Mazur v. Food Giant, Inc.Annotate this Case
183 Ga. App. 453 (1987)
359 S.E.2d 178
MAZUR v. FOOD GIANT, INC.
Court of Appeals of Georgia.
Decided June 15, 1987.
Rehearing Denied June 29, 1987.
Robert S. Windholz, for appellant.
James C. Gaulden, Jr., for appellee.
Plaintiff appeals the trial court's grant of summary judgment to defendant in a slip and fall case. Plaintiff's complaint alleges he slipped on frozen vegetables which had fallen to the floor from a bag in a frozen food display case. Testimony of defendant's employee established the vegetables had partially thawed and water, not ice, was found on the floor where plaintiff fell. Nevertheless, said employee and the manager of the store both walked past the display case only ten to fifteen minutes prior to plaintiff's fall and saw no foreign matter on the floor.

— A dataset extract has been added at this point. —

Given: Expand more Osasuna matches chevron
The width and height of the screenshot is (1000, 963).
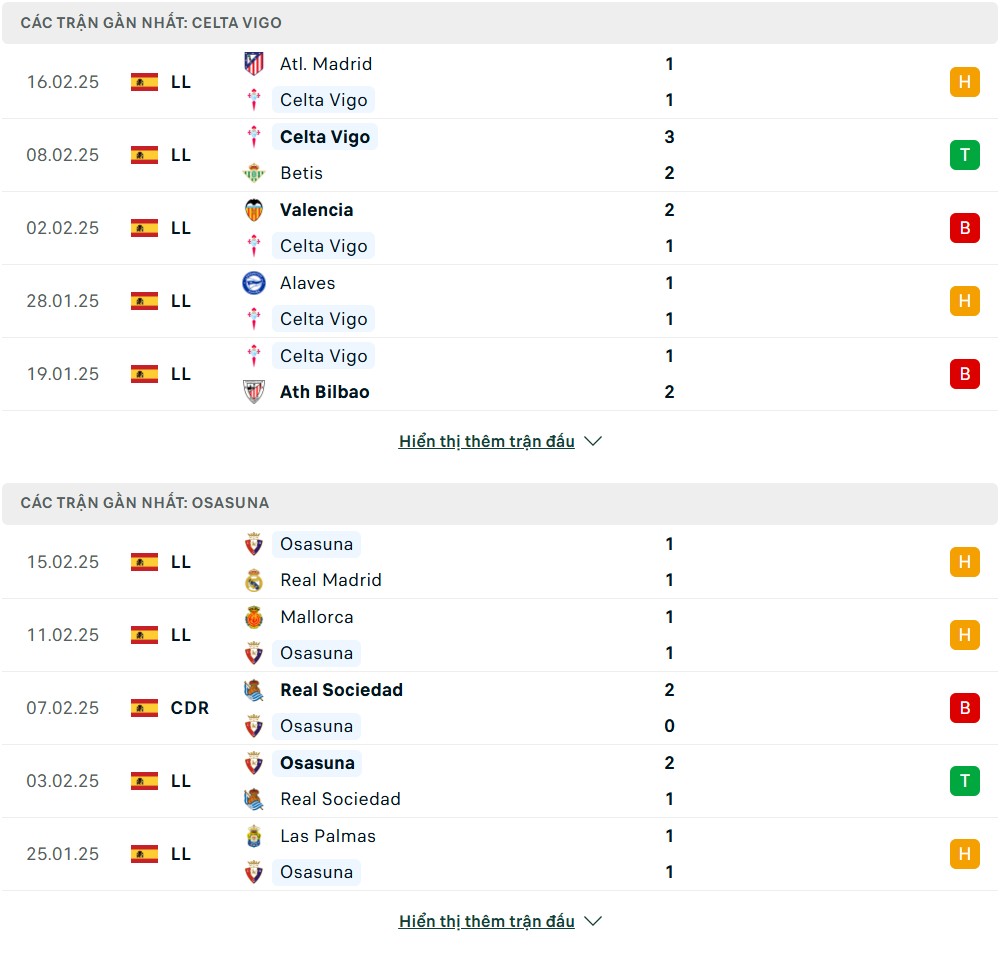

1. If the only issue raised by plaintiff was defendant's actual or constructive knowledge that the vegetables had fallen to the floor, we would uphold the grant of summary judgment. Plaintiff argues the circumstantial evidence that the vegetables had been on the floor long enough to thaw creates an issue of fact as to whether the vegetables had been on the floor for a length of time sufficient for knowledge of the presence of this debris to be imputed to defendant. However, the direct and undisputed testimony of defendant's employees established the floor was free of debris some ten to fifteen minutes prior to the fall. It is well settled that a proprietor is under no duty to patrol the premises continuously in the absence of facts showing that the premises are unusually dangerous. Alterman Foods v. Ligon, 246 Ga. 620 (272 SE2d 327) (1980); Winn-Dixie Stores v. Hardy, 138 Ga. App. *454 342 (4) (226 SE2d 142) (1976). Where it appears a foreign object had "not been present for more than 10 to 15 minutes, the allegations show no actionable negligence on the part of the proprietor in failing to discover it." Jones v. West End Theatre Co., 94 Ga. App. 299, 303 (94 SE2d 135) (1956). The fact that slices and pieces of vegetables from a bag of frozen food had thawed on the floor is not inconsistent with testimony that they were not present on the floor ten to fifteen minutes earlier. Circumstantial evidence that the vegetables had thawed creates no issue for the jury since "[t]he rule is that a fact shown by direct, uncontradicted, reasonable and unimpeached evidence cannot be disproved by circumstantial evidence consistent with such direct evidence." King v. Sharpe, 96 Ga. App. 71, 78 (99 SE2d 283) (1957); see also Lewis v. American Rd. Ins. Co., 119 Ga. App. 507 (2a) (167 SE2d 729) (1969); Neill v. Hill, 32 Ga. App. 381 (2b) (123 SE 30) (1924).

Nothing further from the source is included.